Se acercaba el 9 de julio en el que, como cincuenta losas, me iban a caer encima cincuenta primaveras y en el ambiente familiar se intuía el contubernio matriarcal, porque para los que no me conozcan detallaré que soy una minoría oprimida por tres mujeres, mi contraria y mis dos hijas.
Como os decía, se notaba que algo se estaba cociendo, uno no traspasa el medio siglo todos los días y esperaba una celebración especial. Llegó el día y tras las consabidas felicitaciones más o menos húmedas por la efusión y el carácter de cada una, aparecieron los regalos.
Además del whisky de malta, el libro que sutilmente me había encargado de recordar que me gustaba y un periódico del día que nací, ya de por sí obsequio original, me regalaron un álbum.
Ese álbum representaba un ingente y secreto trabajo colaborativo en el que habían participado tres generaciones, mi madre, mis hermanos con mi mujer y finalmente mis hijas, ya que reunía fotos prácticamente desde mi nacimiento hasta la fecha.

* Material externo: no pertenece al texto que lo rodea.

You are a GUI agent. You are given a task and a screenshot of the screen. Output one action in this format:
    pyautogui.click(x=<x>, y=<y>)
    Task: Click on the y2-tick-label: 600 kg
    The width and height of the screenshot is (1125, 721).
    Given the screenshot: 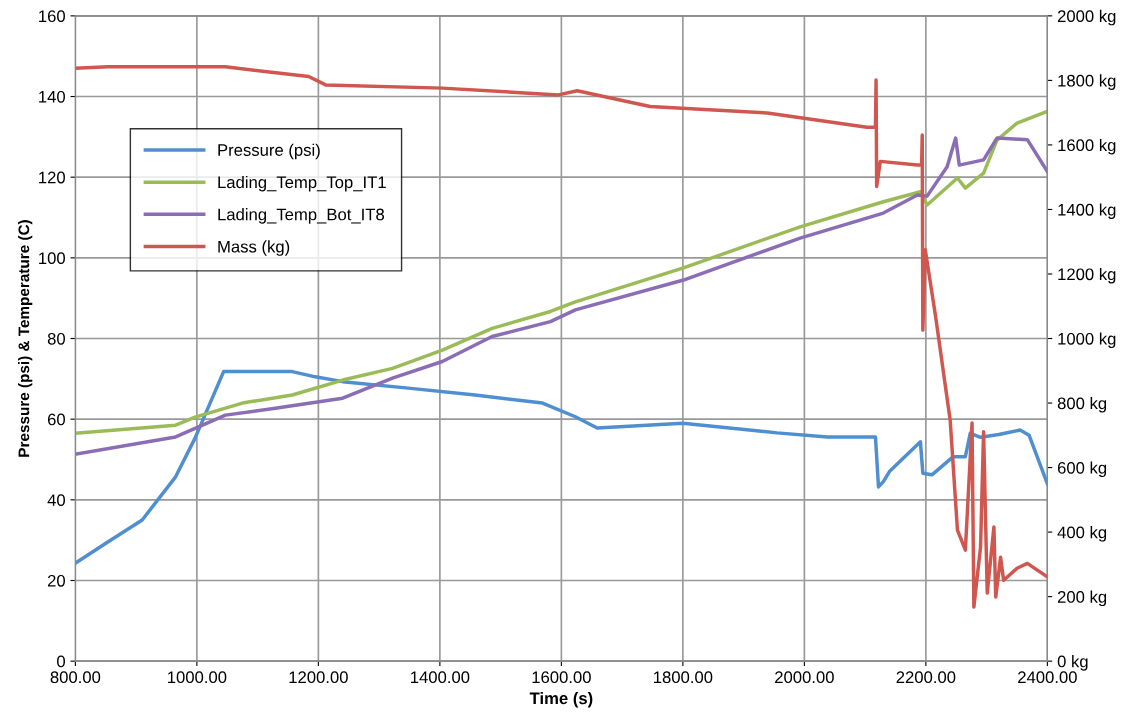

Con una cuidada encuadernación reunía, perfectamente maquetadas y ordenadas cronológicamente, un montón de fotografías sobre mi persona, prácticamente desde mi nacimiento hasta la actualidad.
Al entregármelo, las lágrimas que a duras penas había conseguido reprimir arrasaron con todas las convenciones y el saber estar y corrieron por mis mejillas, mientras un nudo en la garganta me impedía emitir otro sonido diferente a un gemido en sordina.
Cuanto más me fijaba en quienes me rodeaban, mayor era mi desolación. Ellas creían que lloraba de emoción, pero el motivo de mi profunda aflicción no era el regalo, sino la tremenda falsedad que ocultaban aquellas fotos.
El niño que aparecía acompañado por sus abuelos, sus padres e incluso alguno de sus hermanos no era yo. Aquel niño murió y fue sustituido, en devolución de un inconfesable favor, por el fruto de la relación de un prohombre del régimen con una mujer poco recomendable para su carrera social y política en una sociedad como la mallorquina de postguerra.
La verdad sobre mi nacimiento era un secreto que debía continuar así, ni mi mujer ni mis hijas podrían saber que por mis venas corría sangre emparentada con la de uno de los nobles que acompañaron al Conquistador, cuya descendencia había sido soporte de tronos y gobiernos desde entonces.
No lloraba de emoción, lloraba de asco.